Ação Policial

Delegado da PC é preso por ameaça e disparo durante conflito com terceiros em Palmas

Servidor foi autuado em flagrante, passou por audiência de custódia e responderá ao processo em liberdade com medidas cautelares; SSP instaurou investigação.

Delegado Antônio Gonçalves de Carvalho Neto
Foto: Arquivo Pessoal

Um delegado da Polícia Civil foi preso em flagrante na tarde desta sexta-feira (31), em Palmas, pelos crimes de disparo de arma de fogo e ameaça durante um conflito com terceiros.

Não há detalhes sobre a ocorrência nem sobre a motivação do caso. Ninguém ficou ferido.

Trata-se do delegado Antônio Gonçalves de Carvalho Neto, concursado desde 2002 e atualmente lotado na Diretoria de Polícia Comunitária. Ele foi preso devido às ameaças e ao disparo efetuado durante um conflito em uma residência na capital. Ninguém se feriu. O delegado foi detido e a arma utilizada foi apreendida.

Após a audiência de custódia, o delegado foi colocado em liberdade, e o juiz determinou a aplicação de medidas cautelares.

Em nota, a Secretaria da Segurança Pública do Tocantins (SSP-TO) informou que a Corregedoria-Geral da Polícia Civil e a Delegacia de Assuntos Internos investigam o caso.

Conforme apurado até o momento, o disparo não foi direcionado a nenhuma pessoa e não houve feridos. A pasta também confirmou a prisão do delegado e os procedimentos adotados diante da ocorrência.

"A arma usada no disparo, pertencente à SSP/TO, foi apreendida. O delegado foi preso em flagrante pelos crimes de disparo de arma de fogo e ameaça (...) Foram solicitados laudos periciais no local, e as unidades responsáveis ouviram testemunhas e os envolvidos. O inquérito será concluído dentro do prazo legal" — diz a nota da SSP-TO.
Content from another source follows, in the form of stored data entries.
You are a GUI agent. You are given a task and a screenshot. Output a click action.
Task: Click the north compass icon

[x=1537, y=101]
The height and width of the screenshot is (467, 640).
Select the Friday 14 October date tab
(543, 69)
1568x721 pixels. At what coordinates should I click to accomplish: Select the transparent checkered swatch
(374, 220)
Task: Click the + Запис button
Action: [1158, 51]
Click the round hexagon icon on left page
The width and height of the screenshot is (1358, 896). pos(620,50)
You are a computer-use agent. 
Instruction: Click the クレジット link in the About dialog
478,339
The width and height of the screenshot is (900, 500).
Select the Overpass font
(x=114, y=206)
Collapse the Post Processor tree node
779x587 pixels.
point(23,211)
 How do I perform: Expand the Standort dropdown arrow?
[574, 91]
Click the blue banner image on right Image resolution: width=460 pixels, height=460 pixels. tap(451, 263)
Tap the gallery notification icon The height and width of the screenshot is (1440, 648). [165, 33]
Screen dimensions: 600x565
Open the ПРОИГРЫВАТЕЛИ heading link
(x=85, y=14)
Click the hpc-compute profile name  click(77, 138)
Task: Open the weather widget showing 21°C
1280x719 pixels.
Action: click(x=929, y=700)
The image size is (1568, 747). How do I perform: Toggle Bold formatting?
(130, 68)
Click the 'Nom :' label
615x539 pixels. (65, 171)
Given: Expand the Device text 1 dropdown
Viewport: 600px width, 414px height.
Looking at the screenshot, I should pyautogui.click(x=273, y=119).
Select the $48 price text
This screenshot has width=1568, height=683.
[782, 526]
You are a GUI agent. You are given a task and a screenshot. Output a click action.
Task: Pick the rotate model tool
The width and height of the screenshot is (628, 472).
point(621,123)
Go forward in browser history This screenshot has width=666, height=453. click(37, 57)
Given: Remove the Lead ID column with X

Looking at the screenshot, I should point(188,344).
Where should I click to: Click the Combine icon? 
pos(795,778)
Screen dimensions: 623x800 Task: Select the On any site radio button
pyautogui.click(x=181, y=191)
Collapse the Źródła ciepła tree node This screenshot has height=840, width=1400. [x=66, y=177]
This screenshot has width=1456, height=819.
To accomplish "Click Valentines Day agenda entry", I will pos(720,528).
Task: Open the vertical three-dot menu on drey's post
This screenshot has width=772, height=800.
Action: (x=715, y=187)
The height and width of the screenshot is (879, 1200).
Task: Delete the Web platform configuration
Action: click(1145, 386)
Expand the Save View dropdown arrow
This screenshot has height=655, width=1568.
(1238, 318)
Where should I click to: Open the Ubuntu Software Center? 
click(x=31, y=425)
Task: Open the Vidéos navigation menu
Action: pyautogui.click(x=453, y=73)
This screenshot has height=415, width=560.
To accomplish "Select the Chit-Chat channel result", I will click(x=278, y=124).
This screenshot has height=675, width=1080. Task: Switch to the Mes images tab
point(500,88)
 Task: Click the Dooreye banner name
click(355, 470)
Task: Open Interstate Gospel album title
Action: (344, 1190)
A defesa do delegado afirmou, em nota, que o momento exige serenidade e que irá se manifestar sobre o mérito apenas nos autos.

"As teses defensivas serão deduzidas exclusivamente perante o juízo natural da causa, nos momentos processuais próprios, sob o contraditório e a ampla defesa" — destacou, acrescentando que confia nas instituições.

Íntegra da nota da defesa

Aires Cavalcante Advogados, por seus advogados constituídos, diante da repercussão de fatos submetidos à apreciação do Poder Judiciário, vem a público, com a serenidade que o momento exige, manifestar-se nos seguintes termos:

1. SIGILO LEGAL E DEVER DE RESERVA

Os fatos noticiados são objeto de procedimento em curso perante o Poder Judiciário do Estado do Tocantins, submetido a sigilo legal. Por dever de lealdade processual e em respeito à autoridade judiciária, esta defesa não divulgará peças, imagens, laudos, depoimentos ou qualquer elemento constante dos autos, nem confirmará ou desmentirá conteúdos que circulem fora deles.

2. NÃO ANTECIPAÇÃO DE MÉRITO

Nenhuma consideração sobre o mérito será feita fora dos autos. As teses defensivas — de fato e de direito — serão deduzidas exclusivamente perante o juízo natural da causa, nos momentos processuais próprios, sob o contraditório e a ampla defesa. Juízos formados antes da instrução, seja em que sentido for, não servem à verdade nem à justiça.

3. CONFIANÇA NA APURAÇÃO E NAS INSTITUIÇÕES

Esta defesa reafirma integral confiança na apuração conduzida pelo Poder Judiciário e reconhece a atuação técnica e institucional dos órgãos envolvidos, entre eles a Polícia Civil do Estado do Tocantins e o Ministério Público.

A investigação regular, conduzida com isenção e sob controle jurisdicional, é precisamente o caminho legítimo para o esclarecimento integral dos fatos — e é nele, e não no debate público, que esta defesa deposita sua expectativa.